Thursday, May 14, 2009

The Battle of Please and Thank You

Breakthrough: Reagan said "please" as part of a request! We've had a long stubborn streak with refusal to say "please" and "thank you" ... totally testing how much control she has I guess and not wanting to be put on the spot about it. We didn't want to push so much that it turned into a huge stubborn battle, so we tried suggestion and explanation and encouragement for a while to no avail. I finally made a "Responsibility Chart" I had been planning on and decided that at age 3, she can say please and thank you, no more excuses, so it's on the chart as one of her responsibilties. Today was the 5th day using her chart and I was going through it with her to help her see what things she still needed to get stickers for. I also happened to make my favorite cookies to cure my sweet tooth tonight (she loves them too) and when she saw me licking the spoon, I told her she needed to ask and say please and she was the most torn I've seen about saying it. So many times before, she's told me, "actually, I don't want it" to avoid having to say please.

The key ended up being that I didn't act like I cared because it seems the stubbornness comes from us wanting her to, so of course she doesn't want to. So I just went about my business while talking to her about it so that it wouldn't feel like I was putting her on the spot and expecting it. At bedtime, we went upstairs and she was saying making a last-ditch attempt to still get a cookie by saying "can I have a cookie plea" since we had been letting her "get used to it" by saying "plea" the last few days - Cam's idea since she kept telling us she couldn't say it because she wasn't "used to it". I had already told her it was time to get used to saying "please" now. I kept saying "oh, you almost got it" with a tone that indicated belief that she needed the practice all while not making too much eye contact and continuing on with business as usual (to keep the I-don't-care-if-you-say-it facade going). I left her room to go get her toothbrush ready and she came in and told me, "I said it in my room". I said oh, that's good, but I need to hear you say it. She suggested that maybe if I came in her room, I'd hear her say it. I said, ok, sounds good and went to her room. She quickly followed and was doing the almost thing again and I kept acting encouraging, but not concerned/wanting it at all. She finally got something out that wasn't really asking but had the word please in it and since she's been all about telling us she's just "talking about" saying it, I told her I needed to hear the question with please.

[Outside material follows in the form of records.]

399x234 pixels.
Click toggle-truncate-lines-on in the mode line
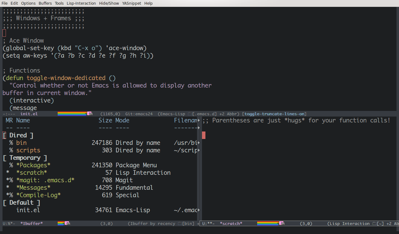click(274, 114)
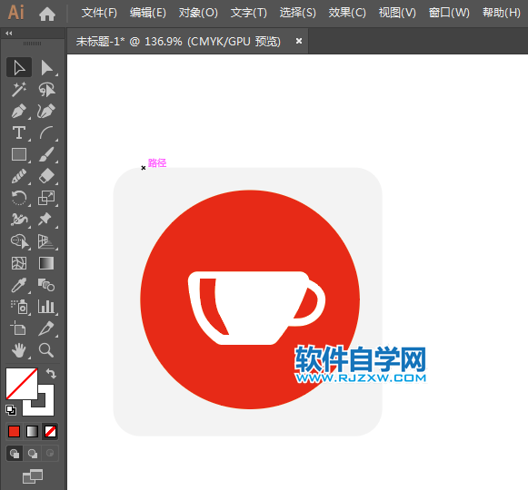This screenshot has height=490, width=528.
Task: Open the 效果(C) menu
Action: [347, 13]
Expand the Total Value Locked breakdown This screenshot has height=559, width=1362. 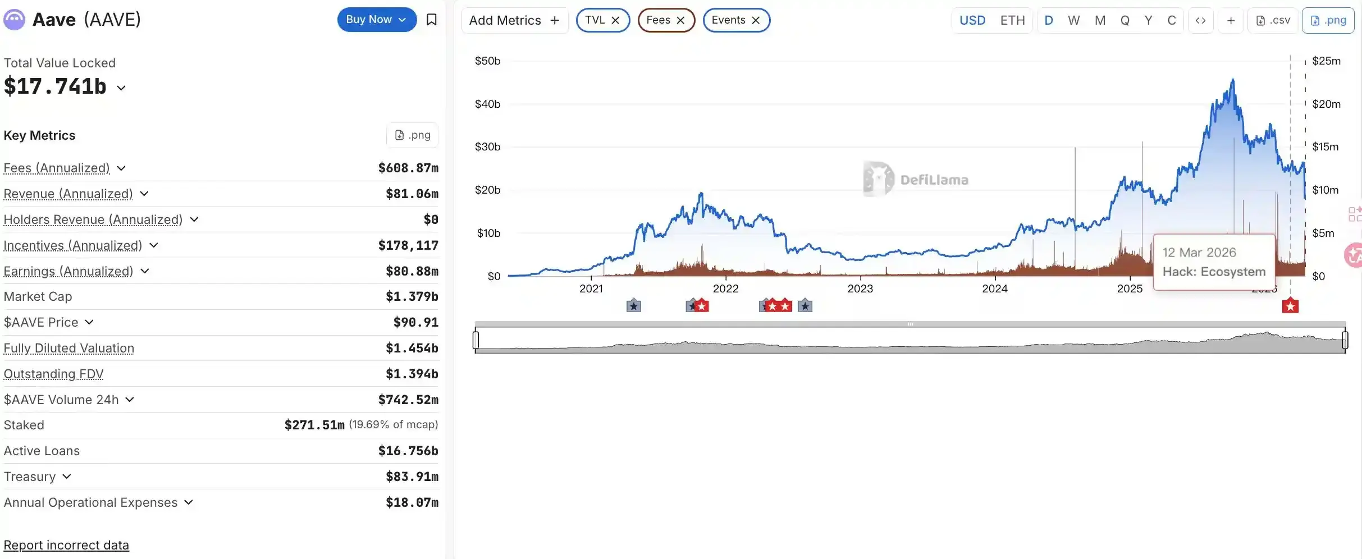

She started kicking her legs in the air being silly just like a nervous person giving a speech might twitch or rub their hands together or something and then actually got the sentence out! I smiled and said, "oh, let's go get a cookie" even though inside I was like holy crap, I broke her down! She made sure we knew that she had to kick her legs in order to say it. We made sure to let her know how hard she worked at saying it, how determined she was, and that it made us happy to hear it. I think she liked that cause she started saying "thank" just before bedtime story, but explained that she was saying it to her dresses. She's already decided to practice that one now :-) The psychology of all this is too funny.


  1. Yes, this was pretty interesting when I was there too. I peaked her interest when I explained "commands" vs "requests" because she loves to learn new words. She mulled those over for a while and enjoyed hearing examples of the two but ultimately it was to no avail!
    Speaking of new words- she learned "appetite" from me and was using it in just a day or two after I arrived. Go ahead, ask her how her appetite is today. :)

  2. Stick with it...we battled this with both girls daily...weren't nearly as nice as you not pretending to care--the girls knew we meant business--so that meant battles sometimes, but I can honeslty say that I get complimented all the time about how polite our girls are 99% of the time. Stick with it, cookie or not! Ha-Ha!